This time last year Milan weren’t the league leaders they are today. The team was in mid-table and went into the winter break on the back of a 5-0 hiding from Atalanta. When Ibrahimovic arrived in January he had to double up as facilitator and finisher. His xG and xG assisted numbers were excellent, hovering around the best 10 per cent of players in the top five leagues. As Milan gained in confidence and the potential of their talented young players came to the fore, Ibrahimovic was able to pass on some of the creative responsibilities to his team-mates and focus on scoring.
Let’s take a look at his StatsBomb radar. Last season is shaded red. This season is coloured blue. The stats in the radar are displayed as percentiles — showing what percentage of players across the top five leagues he is higher than — with the requisite stat shown in the table to the right-hand side. This is a more accurate visual representation of these statistics, as Ibrahimovic this season has multiple metrics where he’s better than 99 per cent of players in the sample, and thus his stat goes right to the edge of the radar.
++++++++
__Requirements__: According to the Ibrahimovic excerpt, which color marks last season on his StatsBomb radar?

__Extracted material__:
++++++++
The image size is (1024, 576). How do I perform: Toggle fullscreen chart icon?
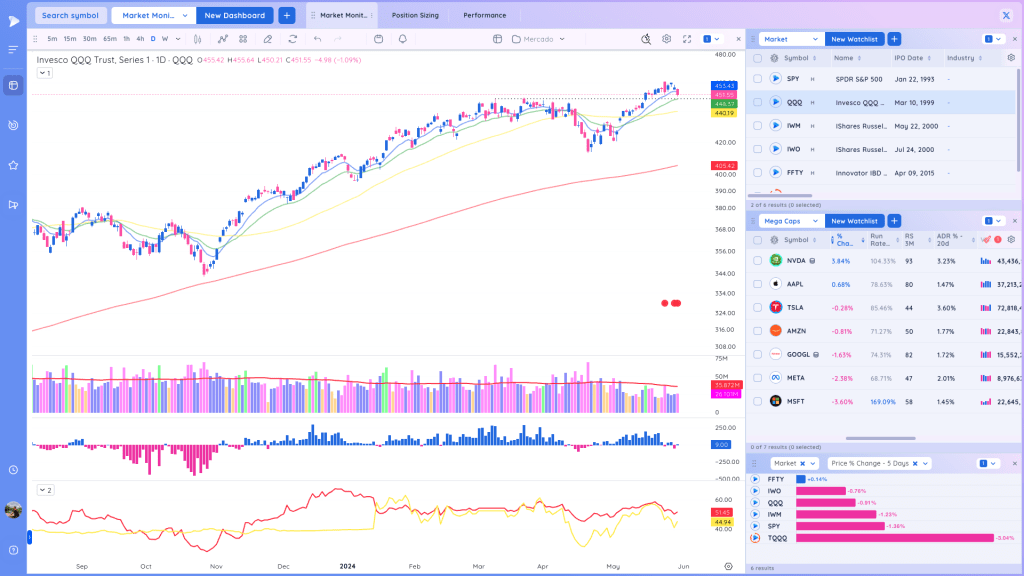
++++++++
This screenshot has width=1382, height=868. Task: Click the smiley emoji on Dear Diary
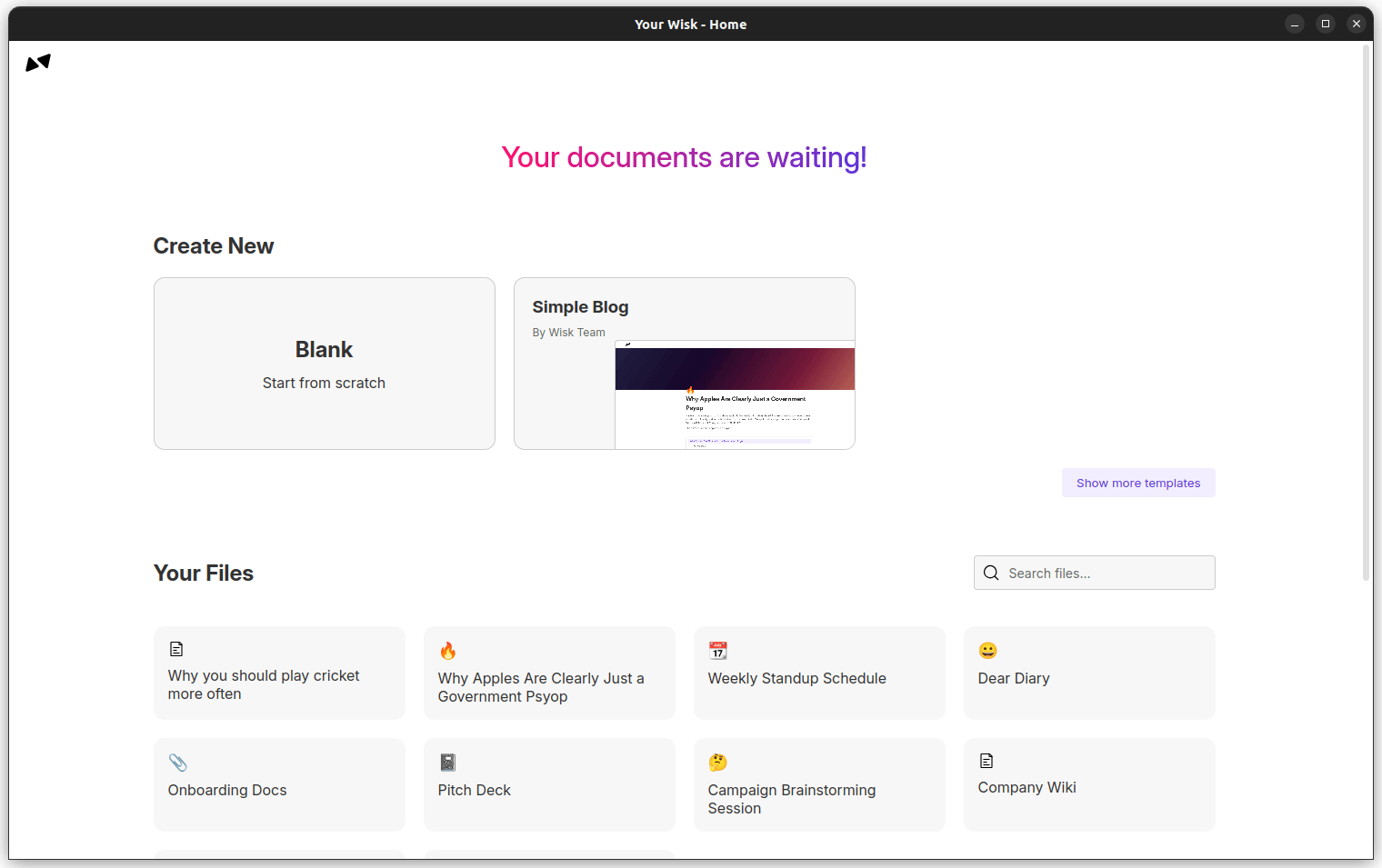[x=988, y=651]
++++++++
__Problem solution__: Red.